Os Poetas chegam à beira do precipício onde se vê o sétimo círculo. Sufocados pelo mau cheiro que se levanta daquele inferno, param atrás do sepulcro do Papa Anastácio. Virgílio explica a Dante a configuração dos círculos infernais. O primeiro - que é o sétimo - é o círculo dos violentos. Como a violência pode dar-se contra o próximo, contra si próprio e contra Deus, o círculo é dividido em três compartimentos, cada um dos quais contém uma espécie de violentos. O segundo círculo, - que é o oitavo - é o dos fraudulentos. O terceiro - que é o nono – estão também os incontinentes e dos usurários. Depois seguem para o lugar de onde se desce para o precipício. Texto do Tradutor

Chegamos à beira de um horrendo precipício cujas grosseiras rochas formavam uma grande ladeira por onde poderíamos descer. Do fundo do abismo brotavam exalações tão fortes que fomos obrigados a nos proteger junto a um enorme túmulo onde na tampa estava inscrito: "Sou a sepultura do papa Anastácio a quem os erros de Fortino o desviaram do verdadeiro caminho." (O Papa Anastácio foi levado à heresia por Fortino,  diácono de Tessalônica,  por dizer que o Espírito Santo não procedia do Pai e que o Pai era maior que o Filho).

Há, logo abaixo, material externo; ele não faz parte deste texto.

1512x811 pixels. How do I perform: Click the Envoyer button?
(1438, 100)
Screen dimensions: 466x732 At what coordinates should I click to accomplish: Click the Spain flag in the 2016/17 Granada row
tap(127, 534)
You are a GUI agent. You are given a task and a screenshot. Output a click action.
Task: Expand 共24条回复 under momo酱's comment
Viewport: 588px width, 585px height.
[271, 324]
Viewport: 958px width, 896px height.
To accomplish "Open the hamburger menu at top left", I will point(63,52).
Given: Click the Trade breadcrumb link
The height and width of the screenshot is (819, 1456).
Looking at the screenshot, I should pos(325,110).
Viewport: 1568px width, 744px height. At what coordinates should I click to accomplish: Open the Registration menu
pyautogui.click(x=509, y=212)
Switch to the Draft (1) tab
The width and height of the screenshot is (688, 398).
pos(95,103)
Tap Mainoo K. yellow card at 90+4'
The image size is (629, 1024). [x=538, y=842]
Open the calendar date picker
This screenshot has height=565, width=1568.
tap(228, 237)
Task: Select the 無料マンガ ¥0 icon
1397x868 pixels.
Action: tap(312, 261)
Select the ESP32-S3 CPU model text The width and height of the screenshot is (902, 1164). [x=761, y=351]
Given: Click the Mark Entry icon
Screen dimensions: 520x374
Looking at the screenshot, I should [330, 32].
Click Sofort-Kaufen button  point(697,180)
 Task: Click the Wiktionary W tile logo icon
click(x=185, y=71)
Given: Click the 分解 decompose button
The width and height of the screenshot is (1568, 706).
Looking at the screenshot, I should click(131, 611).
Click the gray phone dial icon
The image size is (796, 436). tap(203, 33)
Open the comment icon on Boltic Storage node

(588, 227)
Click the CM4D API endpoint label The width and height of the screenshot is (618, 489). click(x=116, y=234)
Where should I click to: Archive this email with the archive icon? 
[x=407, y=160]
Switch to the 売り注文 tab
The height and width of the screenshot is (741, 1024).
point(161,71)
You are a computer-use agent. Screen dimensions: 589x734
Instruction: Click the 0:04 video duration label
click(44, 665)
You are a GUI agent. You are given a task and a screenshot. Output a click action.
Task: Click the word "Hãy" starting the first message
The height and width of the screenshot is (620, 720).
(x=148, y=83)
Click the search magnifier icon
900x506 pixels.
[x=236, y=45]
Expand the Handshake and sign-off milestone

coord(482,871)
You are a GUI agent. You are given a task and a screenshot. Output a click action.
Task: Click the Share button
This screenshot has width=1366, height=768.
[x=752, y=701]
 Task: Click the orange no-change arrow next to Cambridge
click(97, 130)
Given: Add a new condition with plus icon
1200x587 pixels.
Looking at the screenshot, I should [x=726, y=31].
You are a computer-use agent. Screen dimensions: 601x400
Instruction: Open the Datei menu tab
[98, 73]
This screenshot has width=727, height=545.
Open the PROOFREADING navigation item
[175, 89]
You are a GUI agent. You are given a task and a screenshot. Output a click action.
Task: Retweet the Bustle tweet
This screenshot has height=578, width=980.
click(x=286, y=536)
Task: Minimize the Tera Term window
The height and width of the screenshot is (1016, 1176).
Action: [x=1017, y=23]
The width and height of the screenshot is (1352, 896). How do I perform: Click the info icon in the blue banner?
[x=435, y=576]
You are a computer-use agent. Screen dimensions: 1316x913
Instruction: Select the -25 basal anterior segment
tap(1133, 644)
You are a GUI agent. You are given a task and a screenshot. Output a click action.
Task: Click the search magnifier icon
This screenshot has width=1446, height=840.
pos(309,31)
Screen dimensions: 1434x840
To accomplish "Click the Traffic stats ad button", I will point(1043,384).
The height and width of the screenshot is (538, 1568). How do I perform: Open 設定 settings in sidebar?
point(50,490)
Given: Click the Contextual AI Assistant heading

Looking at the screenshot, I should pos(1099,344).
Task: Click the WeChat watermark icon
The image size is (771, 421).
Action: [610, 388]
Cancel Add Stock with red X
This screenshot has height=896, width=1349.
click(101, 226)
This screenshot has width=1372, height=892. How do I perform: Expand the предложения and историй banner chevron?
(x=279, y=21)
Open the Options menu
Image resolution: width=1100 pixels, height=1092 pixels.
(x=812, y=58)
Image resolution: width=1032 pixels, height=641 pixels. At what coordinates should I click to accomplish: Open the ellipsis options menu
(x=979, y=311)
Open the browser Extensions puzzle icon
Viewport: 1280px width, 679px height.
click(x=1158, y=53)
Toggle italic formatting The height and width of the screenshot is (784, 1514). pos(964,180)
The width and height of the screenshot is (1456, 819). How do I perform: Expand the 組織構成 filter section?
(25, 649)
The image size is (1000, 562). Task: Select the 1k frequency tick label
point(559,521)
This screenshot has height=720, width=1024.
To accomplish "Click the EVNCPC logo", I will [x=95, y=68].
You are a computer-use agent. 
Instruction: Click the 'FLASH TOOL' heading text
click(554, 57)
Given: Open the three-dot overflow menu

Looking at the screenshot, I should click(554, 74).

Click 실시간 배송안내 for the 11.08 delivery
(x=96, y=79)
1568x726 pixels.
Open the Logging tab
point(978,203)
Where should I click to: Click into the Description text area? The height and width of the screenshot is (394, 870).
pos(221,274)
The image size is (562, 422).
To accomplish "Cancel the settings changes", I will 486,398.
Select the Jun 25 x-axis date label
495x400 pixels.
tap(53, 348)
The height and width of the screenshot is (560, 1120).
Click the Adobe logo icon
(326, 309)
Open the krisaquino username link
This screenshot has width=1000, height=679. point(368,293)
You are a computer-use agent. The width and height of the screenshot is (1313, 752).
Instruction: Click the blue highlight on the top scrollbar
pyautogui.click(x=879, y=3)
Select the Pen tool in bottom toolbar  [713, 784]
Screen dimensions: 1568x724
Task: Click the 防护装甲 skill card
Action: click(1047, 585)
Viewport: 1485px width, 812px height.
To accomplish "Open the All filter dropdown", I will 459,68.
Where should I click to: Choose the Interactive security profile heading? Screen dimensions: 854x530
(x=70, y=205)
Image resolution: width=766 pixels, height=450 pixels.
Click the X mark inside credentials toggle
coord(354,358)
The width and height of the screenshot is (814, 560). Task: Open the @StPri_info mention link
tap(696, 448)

"Desçamos lentamente” - disse-me o Mestre - "assim o olfato se acostumando com o mau cheiro sentiremos menos sua ação impura”. Respondi: “Então Mestre, faça com que o tempo de espera não seja sem proveito".

Respondeu-me: “Certamente!.. Repare bem, ó filho, que no meio dessas rochas há mais três círculos  (7º, o 8º e o 9º círculos do Inferno) iguais ao que visitaste antes. Cada um deles está cheio de condenados pela mesma culpa, cuja origem é a injustiça porém, praticada de forma diferente, isto é: por violência ou por fraude. Para que bem os conheça assim que os veja, direi quais os crimes praticados e as dores que aqui se padece. Embora ambas despertem a ira Divina, a fraude, é  um ato desprezível praticado  por grande parte da humanidade; por isso o fraudador é punido pelo Céu com maior rigor, sendo ele colocado no lugar mais cheio de aflições, para sofrer maiores tormentos. O primeiro destes três círculos (que é o 7º do Inferno) é destinado aos violentos; é formado por três compartimentos, sendo cada um para cada  tipo diferente de violência: contra o próximo, contra si mesmo e contra Deus”.

“No primeiro compartimento estão aqueles que praticaram violência  contra o próximo ferindo-os com morte ou dor; também os que se apossaram de seus bens com violência física ou não. Os homicidas que usam de ferocidade e os  ladrões devastadores e agressores; todos permanecendo eternamente em terrível tortura, sem piedade”.

Continuou: “No segundo compartimento estão aqueles que cometeram violência contra si mesmos ou contra os próprios bens.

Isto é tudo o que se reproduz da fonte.